--- MATERIAL FOR THIS EXERCISE ---
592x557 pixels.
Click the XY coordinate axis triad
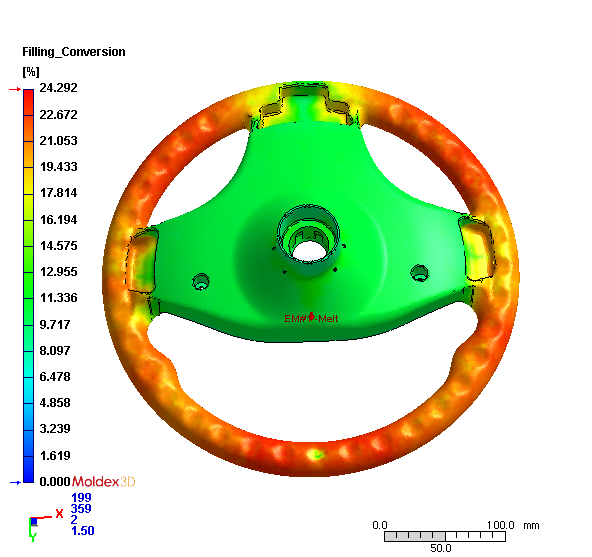tap(42, 524)

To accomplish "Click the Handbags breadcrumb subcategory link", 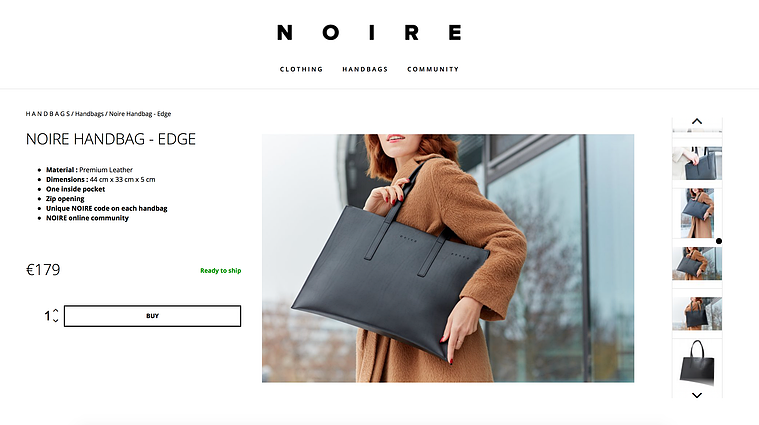I will 89,114.
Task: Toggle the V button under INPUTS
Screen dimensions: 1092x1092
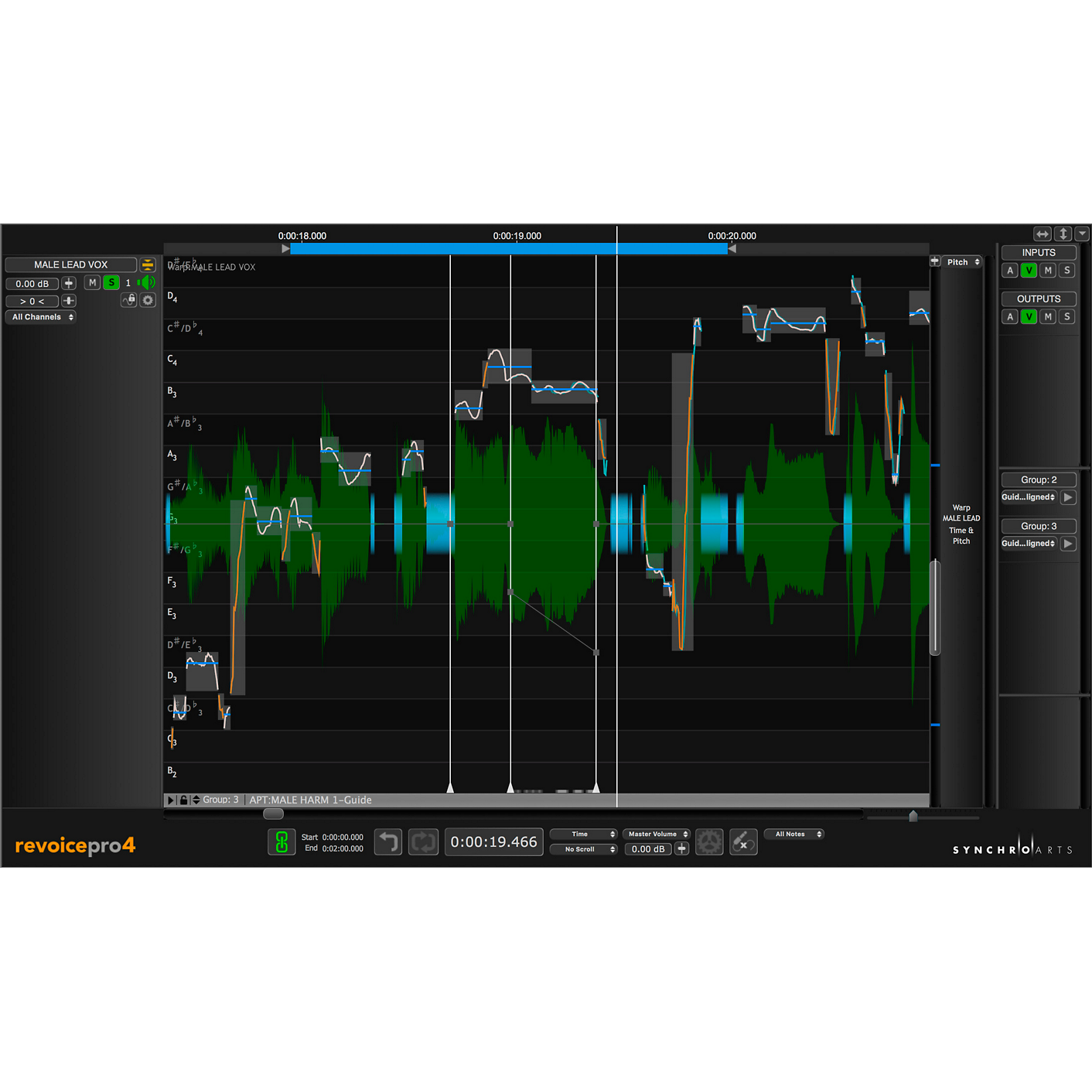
---
EXERCISE REQUIREMENTS:
Only the lines from the one containing "Task: Toggle the V button under INPUTS" through the final line of the data are to be written out, exactly as they stand and without pictures.

RESULT BELOW:
Task: Toggle the V button under INPUTS
Screen dimensions: 1092x1092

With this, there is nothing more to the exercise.